▶ [Stored records]:

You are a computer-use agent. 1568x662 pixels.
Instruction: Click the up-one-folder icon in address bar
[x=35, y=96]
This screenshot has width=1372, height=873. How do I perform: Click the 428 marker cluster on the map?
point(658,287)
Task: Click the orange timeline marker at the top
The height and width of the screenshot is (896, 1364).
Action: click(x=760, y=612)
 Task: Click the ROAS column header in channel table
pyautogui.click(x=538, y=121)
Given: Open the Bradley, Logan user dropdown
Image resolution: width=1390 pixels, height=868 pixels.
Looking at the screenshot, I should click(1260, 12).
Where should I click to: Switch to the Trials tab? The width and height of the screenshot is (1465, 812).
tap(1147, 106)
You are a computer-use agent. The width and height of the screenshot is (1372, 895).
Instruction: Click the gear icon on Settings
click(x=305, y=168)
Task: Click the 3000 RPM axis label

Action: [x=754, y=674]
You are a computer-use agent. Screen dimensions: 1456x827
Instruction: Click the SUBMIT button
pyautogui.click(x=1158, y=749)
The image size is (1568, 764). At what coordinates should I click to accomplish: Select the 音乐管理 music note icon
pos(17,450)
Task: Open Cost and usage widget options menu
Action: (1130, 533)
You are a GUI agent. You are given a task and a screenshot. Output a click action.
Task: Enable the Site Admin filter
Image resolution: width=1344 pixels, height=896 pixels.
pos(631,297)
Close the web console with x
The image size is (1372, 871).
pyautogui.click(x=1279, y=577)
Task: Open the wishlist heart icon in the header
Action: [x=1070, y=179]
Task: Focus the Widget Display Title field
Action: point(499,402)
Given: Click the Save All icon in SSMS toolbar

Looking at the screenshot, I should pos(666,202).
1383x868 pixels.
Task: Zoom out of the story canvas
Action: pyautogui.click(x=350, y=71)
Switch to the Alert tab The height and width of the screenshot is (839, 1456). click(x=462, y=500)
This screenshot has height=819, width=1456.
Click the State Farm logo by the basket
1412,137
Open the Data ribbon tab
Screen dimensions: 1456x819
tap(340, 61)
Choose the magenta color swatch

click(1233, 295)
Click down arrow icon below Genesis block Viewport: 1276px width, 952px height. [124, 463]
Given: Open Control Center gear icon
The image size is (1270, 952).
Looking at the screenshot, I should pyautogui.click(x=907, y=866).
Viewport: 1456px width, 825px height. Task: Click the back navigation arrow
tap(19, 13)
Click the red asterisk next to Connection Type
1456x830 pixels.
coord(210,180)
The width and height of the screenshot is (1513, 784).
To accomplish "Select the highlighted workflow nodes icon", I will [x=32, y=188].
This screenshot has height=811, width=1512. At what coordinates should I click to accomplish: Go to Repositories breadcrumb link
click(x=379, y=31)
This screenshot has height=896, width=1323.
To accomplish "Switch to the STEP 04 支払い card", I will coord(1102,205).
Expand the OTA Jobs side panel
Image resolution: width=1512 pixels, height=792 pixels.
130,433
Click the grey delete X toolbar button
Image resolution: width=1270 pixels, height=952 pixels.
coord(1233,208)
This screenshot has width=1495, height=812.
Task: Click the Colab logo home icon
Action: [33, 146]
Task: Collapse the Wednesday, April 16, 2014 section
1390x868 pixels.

▶ [ASSIGNMENT]: Take the entries above and set them all down again exactly as they read.

▶ [EXERCISE RESPONSE]:
You are a computer-use agent. 1568x662 pixels.
Instruction: Click the up-one-folder icon in address bar
[x=35, y=96]
This screenshot has width=1372, height=873. How do I perform: Click the 428 marker cluster on the map?
point(658,287)
Task: Click the orange timeline marker at the top
The height and width of the screenshot is (896, 1364).
Action: click(x=760, y=612)
 Task: Click the ROAS column header in channel table
pyautogui.click(x=538, y=121)
Given: Open the Bradley, Logan user dropdown
Image resolution: width=1390 pixels, height=868 pixels.
Looking at the screenshot, I should click(1260, 12).
Where should I click to: Switch to the Trials tab? The width and height of the screenshot is (1465, 812).
tap(1147, 106)
You are a computer-use agent. The width and height of the screenshot is (1372, 895).
Instruction: Click the gear icon on Settings
click(x=305, y=168)
Task: Click the 3000 RPM axis label

Action: [x=754, y=674]
You are a computer-use agent. Screen dimensions: 1456x827
Instruction: Click the SUBMIT button
pyautogui.click(x=1158, y=749)
The image size is (1568, 764). At what coordinates should I click to accomplish: Select the 音乐管理 music note icon
pos(17,450)
Task: Open Cost and usage widget options menu
Action: (1130, 533)
You are a GUI agent. You are given a task and a screenshot. Output a click action.
Task: Enable the Site Admin filter
Image resolution: width=1344 pixels, height=896 pixels.
pos(631,297)
Close the web console with x
The image size is (1372, 871).
pyautogui.click(x=1279, y=577)
Task: Open the wishlist heart icon in the header
Action: [x=1070, y=179]
Task: Focus the Widget Display Title field
Action: point(499,402)
Given: Click the Save All icon in SSMS toolbar

Looking at the screenshot, I should pos(666,202).
1383x868 pixels.
Task: Zoom out of the story canvas
Action: pyautogui.click(x=350, y=71)
Switch to the Alert tab The height and width of the screenshot is (839, 1456). click(x=462, y=500)
This screenshot has height=819, width=1456.
Click the State Farm logo by the basket
1412,137
Open the Data ribbon tab
Screen dimensions: 1456x819
tap(340, 61)
Choose the magenta color swatch

click(1233, 295)
Click down arrow icon below Genesis block Viewport: 1276px width, 952px height. [124, 463]
Given: Open Control Center gear icon
The image size is (1270, 952).
Looking at the screenshot, I should pyautogui.click(x=907, y=866).
Viewport: 1456px width, 825px height. Task: Click the back navigation arrow
tap(19, 13)
Click the red asterisk next to Connection Type
1456x830 pixels.
coord(210,180)
The width and height of the screenshot is (1513, 784).
To accomplish "Select the highlighted workflow nodes icon", I will [x=32, y=188].
This screenshot has height=811, width=1512. At what coordinates should I click to accomplish: Go to Repositories breadcrumb link
click(x=379, y=31)
This screenshot has height=896, width=1323.
To accomplish "Switch to the STEP 04 支払い card", I will coord(1102,205).
Expand the OTA Jobs side panel
Image resolution: width=1512 pixels, height=792 pixels.
130,433
Click the grey delete X toolbar button
Image resolution: width=1270 pixels, height=952 pixels.
coord(1233,208)
This screenshot has width=1495, height=812.
Task: Click the Colab logo home icon
Action: [33, 146]
Task: Collapse the Wednesday, April 16, 2014 section
1390x868 pixels.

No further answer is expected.